DOCUMENT EXTRACT:
○ ○ ○ ○ ○

Hilda Kay Grant | |
---|---|
Born | Hilda Kay November 29, 1910 Yarmouth, Nova Scotia |
Died | May 11, 1996 85) Toronto, Ontario, Canada | (aged
Occupation | writer and artist |
Nationality | Canadian |
Hilda Kay Grant (November 29, 1910 – May 11, 1996) was a Canadian writer and artist, who published both non-fiction work under her own name and novels under the pen name Jan Hilliard.
Biography
She was born in 1910 in Yarmouth, Nova Scotia, to English parents, as Hilda Kay. She attended Yarmouth Academy and later studied at the Grand Central School of Art in New York. During the Second World War, she worked as a secretary in Montreal and Toronto, and in 1945 married fellow Nova Scotian Joseph Howe Grant, a professional engineer. Together they lived first in Toronto and later in Kleinburg north of the city. She disliked being called Hilda and was known to all by her maiden name of Kay.
During her years in Toronto, she was an active member of both the Heliconian Club and the Canadian Authors' Association, and a mentor to many writers and painters. When the American publishing firm of Abelard-Schuman had a Canadian subsidiary, she was its fiction editor and oversaw many Canadian writers into print.
Grant published her first book, The Salt Box, in her 40s and continued writing for less than twenty years. Written under the pseudonym Jan Hilliard, The Salt Box won the prestigious Stephen Leacock Memorial Medal for Humour in 1952. The Salt Box was followed by A View of the Town. Miranda and The Jameson Girls were both novels of reminiscence, the latter about the family of a dying rum-runner, which caused some controversy in her hometown. Dove Cottage was based on the author's own house outside Toronto, and Morgan's Castle was set in the fictitious village of Greenwood in the Niagara Peninsula of Ontario.[1] As The New York Times wrote at the time, "Few such credible and practical murderers have flourished in fiction. Miss Hilliard persuades one that they are commoner in life… [she] writes a sure sense of atmosphere".
Morgan's Castle was Grant's last novel, although she published three subsequent works of non-fiction under her own name. Robert Stevenson, engineer and sea-builder, was a biography of the lighthouse builder and grandfather of Robert Louis Stevenson. She received a Canadian Centennial Commission grant to research and write Samuel Cunard, Pioneer of the Atlantic Steamship, and was a Canada Council Award recipient. She also published short stories and poetry in such magazines as Maclean's, Chatelaine and Canadian Poetry.

○ ○ ○ ○ ○

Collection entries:
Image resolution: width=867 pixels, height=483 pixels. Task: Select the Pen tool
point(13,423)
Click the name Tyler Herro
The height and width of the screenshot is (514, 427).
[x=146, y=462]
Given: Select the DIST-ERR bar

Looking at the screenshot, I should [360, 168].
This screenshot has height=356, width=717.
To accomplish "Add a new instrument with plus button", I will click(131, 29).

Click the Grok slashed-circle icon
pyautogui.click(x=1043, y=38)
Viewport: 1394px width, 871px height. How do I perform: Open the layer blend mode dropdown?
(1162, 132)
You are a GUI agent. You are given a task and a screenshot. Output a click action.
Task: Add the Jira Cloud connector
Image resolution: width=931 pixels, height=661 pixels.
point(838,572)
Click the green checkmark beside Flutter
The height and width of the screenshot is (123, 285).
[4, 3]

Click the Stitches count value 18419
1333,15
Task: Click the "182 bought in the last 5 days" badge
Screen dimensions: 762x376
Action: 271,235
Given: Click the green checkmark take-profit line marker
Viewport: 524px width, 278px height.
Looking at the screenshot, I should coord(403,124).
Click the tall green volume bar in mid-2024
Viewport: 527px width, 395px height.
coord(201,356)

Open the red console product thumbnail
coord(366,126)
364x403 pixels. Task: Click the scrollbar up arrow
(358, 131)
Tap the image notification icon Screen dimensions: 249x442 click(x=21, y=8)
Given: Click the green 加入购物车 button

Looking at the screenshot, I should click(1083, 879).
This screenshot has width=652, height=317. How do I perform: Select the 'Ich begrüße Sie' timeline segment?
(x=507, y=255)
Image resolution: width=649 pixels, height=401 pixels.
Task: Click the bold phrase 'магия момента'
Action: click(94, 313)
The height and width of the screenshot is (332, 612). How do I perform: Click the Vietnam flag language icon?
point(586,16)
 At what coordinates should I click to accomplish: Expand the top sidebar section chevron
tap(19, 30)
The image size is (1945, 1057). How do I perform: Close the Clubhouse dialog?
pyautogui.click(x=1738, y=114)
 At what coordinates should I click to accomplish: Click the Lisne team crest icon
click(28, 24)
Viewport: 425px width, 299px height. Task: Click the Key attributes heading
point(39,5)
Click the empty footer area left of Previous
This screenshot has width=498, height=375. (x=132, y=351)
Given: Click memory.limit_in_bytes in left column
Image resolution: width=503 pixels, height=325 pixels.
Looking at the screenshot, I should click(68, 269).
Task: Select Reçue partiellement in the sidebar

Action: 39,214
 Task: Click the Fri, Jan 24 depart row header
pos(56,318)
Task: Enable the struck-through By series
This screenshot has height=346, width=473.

○ ○ ○ ○ ○

PROBLEMS:
a) According to the biography of Hilda Kay Grant, what award did The Salt Box win in 1952?
b) Pick up the biography of Hilda Kay Grant after its last sentence and carry it on.

RESPONSES IN ORDER:
a) The Stephen Leacock Memorial Medal for Humour.

b)
A lifelong gardener, even when limited to a balcony in her later years, she co-authored Small City Gardens with William S. Brett in 1967. She soon left writing forever, returning to her first artistic interest of painting, and in her later years was recognized as an accomplished watercolorist. She often supplied illustrations for her own books.
She died on May 11, 1996, at her home in Toronto and her cremated remains were interred in the Grant family plot in Riverside Cemetery in New Glasgow, Nova Scotia.
Works
Novels
Under the pseudonym Jan Hilliard, she wrote six novels:
- The Salt Box (1951) W. W. Norton, New York, returned to print in 2009
- A View of the Town (1954) Abelard-Schuman, New York
- The Jameson Girls (1956) Nelson, Foster, Scott, Toronto
- Dove Cottage (1958) Abelard-Schuman, London/New York
- Miranda (1960) Abelard-Schuman, London/NY/Toronto, and
- Morgan's Castle (1964) Abelard-Schuman, NY, republished by Ace Books (Penguin), 1979, (K-203, ISBN 0-441-54232-8).
Non-fiction
- Samuel Cunard, Pioneer of the Atlantic Steamship (1967) Abelard-Schuman, London
- Small City Gardens (coauthored with William S. Brett) (1967) Abelard-Schuman, Toronto
- Robert Stevenson, Engineer and Sea-builder (1969) Meredith Press, New York
References
- ↑ Skene-Melvin, David (June 25, 1996). "Lives lived: Hilda Kay Grant". The Globe and Mail.
Sources
- Skene-Melvin, David, Canadian Crime Fiction, 1817–1996, Toronto, 1996. ISBN (hard cover); ISBN (paperback)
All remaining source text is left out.